> **PROBLEM**
Working from the records below, repeat exactly the lines starting at the line that contains "Click the tag" and ending at the line that contains "Task: Switch to the ボタン2 tab", inclusive.
(RECORDS FOR THIS EXERCISE begins)
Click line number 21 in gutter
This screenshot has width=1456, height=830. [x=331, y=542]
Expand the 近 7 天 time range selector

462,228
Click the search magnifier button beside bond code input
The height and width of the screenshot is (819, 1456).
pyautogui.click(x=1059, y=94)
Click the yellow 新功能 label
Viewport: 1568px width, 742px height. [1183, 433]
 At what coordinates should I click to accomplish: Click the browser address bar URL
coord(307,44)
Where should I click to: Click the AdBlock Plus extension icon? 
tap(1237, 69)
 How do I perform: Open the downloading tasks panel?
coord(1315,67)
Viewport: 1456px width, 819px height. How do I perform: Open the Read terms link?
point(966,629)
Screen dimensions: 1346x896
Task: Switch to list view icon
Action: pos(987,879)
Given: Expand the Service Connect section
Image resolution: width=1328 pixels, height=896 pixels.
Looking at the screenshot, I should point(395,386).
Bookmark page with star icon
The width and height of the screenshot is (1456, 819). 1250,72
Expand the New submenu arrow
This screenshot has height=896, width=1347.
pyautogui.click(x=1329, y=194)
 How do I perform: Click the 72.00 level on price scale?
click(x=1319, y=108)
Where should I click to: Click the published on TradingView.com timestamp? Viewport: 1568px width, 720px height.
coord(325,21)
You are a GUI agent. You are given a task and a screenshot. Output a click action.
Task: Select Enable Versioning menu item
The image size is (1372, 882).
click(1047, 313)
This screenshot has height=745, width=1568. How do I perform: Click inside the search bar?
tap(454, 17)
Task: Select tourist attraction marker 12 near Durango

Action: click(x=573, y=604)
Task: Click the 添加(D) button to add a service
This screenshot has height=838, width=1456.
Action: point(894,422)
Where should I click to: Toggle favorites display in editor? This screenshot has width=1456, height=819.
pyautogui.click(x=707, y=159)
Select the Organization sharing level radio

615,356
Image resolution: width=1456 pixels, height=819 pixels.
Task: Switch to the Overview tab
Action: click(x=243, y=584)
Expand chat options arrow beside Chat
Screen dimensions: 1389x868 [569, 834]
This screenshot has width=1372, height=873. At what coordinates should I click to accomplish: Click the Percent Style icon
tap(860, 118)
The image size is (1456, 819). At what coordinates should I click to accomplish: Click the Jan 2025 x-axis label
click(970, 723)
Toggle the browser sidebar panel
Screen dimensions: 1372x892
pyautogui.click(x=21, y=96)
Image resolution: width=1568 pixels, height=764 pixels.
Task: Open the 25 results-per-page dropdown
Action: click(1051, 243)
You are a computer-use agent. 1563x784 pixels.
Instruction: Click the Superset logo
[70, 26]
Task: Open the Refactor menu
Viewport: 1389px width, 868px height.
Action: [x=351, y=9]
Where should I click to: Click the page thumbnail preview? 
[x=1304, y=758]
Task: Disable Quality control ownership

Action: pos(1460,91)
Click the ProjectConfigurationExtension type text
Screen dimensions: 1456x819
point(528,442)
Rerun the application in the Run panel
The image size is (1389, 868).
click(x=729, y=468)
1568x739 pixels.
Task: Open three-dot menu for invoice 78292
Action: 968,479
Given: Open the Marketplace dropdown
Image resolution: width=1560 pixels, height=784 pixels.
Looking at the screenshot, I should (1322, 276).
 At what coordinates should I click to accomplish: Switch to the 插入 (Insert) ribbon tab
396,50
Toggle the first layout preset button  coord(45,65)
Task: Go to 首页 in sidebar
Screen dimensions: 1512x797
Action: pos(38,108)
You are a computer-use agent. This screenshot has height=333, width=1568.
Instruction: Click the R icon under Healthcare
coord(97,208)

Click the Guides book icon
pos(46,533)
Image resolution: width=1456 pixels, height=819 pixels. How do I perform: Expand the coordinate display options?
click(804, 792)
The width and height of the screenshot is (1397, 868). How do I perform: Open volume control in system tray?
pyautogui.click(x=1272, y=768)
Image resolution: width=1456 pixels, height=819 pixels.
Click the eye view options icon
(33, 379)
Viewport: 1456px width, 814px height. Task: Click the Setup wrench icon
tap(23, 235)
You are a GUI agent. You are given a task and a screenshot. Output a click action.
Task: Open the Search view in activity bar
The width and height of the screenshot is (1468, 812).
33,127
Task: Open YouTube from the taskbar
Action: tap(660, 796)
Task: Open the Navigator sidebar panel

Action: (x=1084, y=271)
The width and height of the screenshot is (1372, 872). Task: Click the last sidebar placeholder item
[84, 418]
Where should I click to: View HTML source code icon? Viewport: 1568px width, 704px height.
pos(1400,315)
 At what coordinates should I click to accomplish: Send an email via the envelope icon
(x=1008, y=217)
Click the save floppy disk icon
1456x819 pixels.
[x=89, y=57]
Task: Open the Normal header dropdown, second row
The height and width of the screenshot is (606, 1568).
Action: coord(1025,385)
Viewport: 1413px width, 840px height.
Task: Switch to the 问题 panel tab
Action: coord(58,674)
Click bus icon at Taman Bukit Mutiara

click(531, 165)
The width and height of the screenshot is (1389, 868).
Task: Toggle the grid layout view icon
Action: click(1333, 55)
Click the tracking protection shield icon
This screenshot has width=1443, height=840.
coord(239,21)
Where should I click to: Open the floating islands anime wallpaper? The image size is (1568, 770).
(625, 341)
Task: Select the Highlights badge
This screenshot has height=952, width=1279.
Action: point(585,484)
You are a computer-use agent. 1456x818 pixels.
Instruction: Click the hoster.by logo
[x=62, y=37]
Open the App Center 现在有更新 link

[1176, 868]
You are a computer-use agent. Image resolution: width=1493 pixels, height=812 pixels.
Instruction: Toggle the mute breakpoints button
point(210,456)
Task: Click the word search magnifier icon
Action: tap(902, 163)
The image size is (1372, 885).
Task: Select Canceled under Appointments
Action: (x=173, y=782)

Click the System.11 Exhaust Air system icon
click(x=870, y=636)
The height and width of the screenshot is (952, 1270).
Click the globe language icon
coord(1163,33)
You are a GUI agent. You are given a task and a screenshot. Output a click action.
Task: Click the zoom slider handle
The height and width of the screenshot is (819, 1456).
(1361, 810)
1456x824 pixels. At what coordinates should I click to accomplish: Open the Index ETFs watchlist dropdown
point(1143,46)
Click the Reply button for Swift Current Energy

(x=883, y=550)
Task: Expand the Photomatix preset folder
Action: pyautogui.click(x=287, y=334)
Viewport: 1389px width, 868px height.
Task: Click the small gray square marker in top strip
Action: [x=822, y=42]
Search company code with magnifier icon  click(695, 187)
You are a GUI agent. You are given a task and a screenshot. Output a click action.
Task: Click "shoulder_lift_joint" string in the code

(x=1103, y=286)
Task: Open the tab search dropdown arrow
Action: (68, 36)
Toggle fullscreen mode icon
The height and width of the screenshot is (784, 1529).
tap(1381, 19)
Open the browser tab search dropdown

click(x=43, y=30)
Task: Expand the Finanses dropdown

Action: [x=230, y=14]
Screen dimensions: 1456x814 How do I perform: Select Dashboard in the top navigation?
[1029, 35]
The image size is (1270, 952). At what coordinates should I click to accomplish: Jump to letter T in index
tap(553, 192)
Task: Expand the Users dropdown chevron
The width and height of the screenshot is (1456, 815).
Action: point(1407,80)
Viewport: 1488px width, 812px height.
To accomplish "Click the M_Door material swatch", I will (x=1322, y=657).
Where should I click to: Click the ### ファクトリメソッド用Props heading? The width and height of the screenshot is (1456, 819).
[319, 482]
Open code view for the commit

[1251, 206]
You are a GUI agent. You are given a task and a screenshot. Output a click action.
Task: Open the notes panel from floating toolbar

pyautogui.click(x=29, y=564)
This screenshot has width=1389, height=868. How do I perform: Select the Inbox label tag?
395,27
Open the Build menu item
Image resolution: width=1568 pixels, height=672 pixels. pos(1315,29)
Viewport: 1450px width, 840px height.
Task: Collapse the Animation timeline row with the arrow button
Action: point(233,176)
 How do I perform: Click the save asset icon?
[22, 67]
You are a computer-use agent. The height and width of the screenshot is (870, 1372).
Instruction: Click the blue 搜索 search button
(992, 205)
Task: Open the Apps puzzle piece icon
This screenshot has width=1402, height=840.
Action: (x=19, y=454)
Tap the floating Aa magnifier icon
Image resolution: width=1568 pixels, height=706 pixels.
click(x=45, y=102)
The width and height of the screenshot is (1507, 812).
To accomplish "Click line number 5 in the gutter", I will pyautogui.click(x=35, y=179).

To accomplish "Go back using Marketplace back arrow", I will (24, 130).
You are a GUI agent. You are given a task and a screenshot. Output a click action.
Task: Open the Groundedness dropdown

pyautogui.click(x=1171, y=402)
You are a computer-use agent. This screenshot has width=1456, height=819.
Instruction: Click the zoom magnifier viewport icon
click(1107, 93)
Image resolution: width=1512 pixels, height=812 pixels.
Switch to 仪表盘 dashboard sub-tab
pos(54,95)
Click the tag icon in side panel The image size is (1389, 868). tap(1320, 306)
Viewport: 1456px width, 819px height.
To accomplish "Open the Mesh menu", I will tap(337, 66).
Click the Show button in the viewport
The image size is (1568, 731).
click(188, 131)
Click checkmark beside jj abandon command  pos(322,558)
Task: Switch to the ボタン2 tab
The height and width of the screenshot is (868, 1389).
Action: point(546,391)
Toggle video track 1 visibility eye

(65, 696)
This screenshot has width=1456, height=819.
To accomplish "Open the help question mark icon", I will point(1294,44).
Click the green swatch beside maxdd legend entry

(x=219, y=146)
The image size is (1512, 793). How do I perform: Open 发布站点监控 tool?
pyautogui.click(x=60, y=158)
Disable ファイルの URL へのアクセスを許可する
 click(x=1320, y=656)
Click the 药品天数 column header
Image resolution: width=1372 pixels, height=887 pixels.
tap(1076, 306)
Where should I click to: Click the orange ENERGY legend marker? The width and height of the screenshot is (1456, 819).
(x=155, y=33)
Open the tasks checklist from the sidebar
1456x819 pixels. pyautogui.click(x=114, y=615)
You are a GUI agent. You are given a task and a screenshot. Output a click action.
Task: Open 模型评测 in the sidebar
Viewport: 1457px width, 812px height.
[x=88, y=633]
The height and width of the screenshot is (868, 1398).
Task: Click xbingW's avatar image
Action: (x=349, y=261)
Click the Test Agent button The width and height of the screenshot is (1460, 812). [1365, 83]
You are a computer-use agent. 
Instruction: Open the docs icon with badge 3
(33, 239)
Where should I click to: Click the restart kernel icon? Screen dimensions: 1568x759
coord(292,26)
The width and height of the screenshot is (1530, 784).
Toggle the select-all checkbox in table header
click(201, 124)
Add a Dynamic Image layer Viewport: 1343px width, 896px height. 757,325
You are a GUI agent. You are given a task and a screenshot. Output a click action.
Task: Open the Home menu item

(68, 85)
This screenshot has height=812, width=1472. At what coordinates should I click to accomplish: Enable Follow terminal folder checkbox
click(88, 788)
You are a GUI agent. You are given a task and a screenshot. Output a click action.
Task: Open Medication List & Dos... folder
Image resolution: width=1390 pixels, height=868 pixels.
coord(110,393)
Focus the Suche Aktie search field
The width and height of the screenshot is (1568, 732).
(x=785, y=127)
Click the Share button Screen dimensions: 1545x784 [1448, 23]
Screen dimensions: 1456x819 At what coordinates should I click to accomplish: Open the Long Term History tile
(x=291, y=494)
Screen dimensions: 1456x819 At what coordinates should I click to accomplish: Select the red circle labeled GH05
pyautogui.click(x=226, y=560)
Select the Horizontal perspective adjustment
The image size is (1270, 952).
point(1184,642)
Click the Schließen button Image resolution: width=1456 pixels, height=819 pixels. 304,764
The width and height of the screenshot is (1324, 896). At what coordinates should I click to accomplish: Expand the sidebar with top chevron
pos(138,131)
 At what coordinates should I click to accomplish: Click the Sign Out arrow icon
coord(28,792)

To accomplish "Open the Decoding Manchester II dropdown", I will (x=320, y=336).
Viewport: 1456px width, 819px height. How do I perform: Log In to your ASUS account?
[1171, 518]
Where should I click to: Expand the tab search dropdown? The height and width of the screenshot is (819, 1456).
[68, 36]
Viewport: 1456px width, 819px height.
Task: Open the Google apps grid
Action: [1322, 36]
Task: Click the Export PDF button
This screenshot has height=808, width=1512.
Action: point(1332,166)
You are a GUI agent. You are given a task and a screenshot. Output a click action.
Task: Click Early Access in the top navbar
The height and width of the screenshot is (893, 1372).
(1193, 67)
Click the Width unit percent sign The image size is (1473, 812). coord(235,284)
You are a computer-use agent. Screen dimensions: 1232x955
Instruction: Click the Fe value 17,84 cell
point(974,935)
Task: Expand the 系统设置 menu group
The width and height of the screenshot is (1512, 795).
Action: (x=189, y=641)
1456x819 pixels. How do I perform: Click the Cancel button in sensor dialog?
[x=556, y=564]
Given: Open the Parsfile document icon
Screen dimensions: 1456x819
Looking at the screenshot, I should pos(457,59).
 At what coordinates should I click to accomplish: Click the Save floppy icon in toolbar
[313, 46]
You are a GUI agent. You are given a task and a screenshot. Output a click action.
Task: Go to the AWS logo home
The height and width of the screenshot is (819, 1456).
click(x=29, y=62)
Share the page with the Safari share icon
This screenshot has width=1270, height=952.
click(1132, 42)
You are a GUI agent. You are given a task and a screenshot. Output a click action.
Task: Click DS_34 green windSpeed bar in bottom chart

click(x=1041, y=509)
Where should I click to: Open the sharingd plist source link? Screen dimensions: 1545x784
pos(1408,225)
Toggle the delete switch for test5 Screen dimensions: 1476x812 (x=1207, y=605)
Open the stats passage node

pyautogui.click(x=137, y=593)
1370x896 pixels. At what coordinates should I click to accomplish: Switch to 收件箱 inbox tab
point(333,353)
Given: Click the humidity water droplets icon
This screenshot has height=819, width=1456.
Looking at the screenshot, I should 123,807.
(RECORDS FOR THIS EXERCISE ends)
> **TASK OUTPUT**
Click the tag icon in side panel The image size is (1389, 868). tap(1320, 306)
Viewport: 1456px width, 819px height.
To accomplish "Open the Mesh menu", I will tap(337, 66).
Click the Show button in the viewport
The image size is (1568, 731).
click(188, 131)
Click checkmark beside jj abandon command  pos(322,558)
Task: Switch to the ボタン2 tab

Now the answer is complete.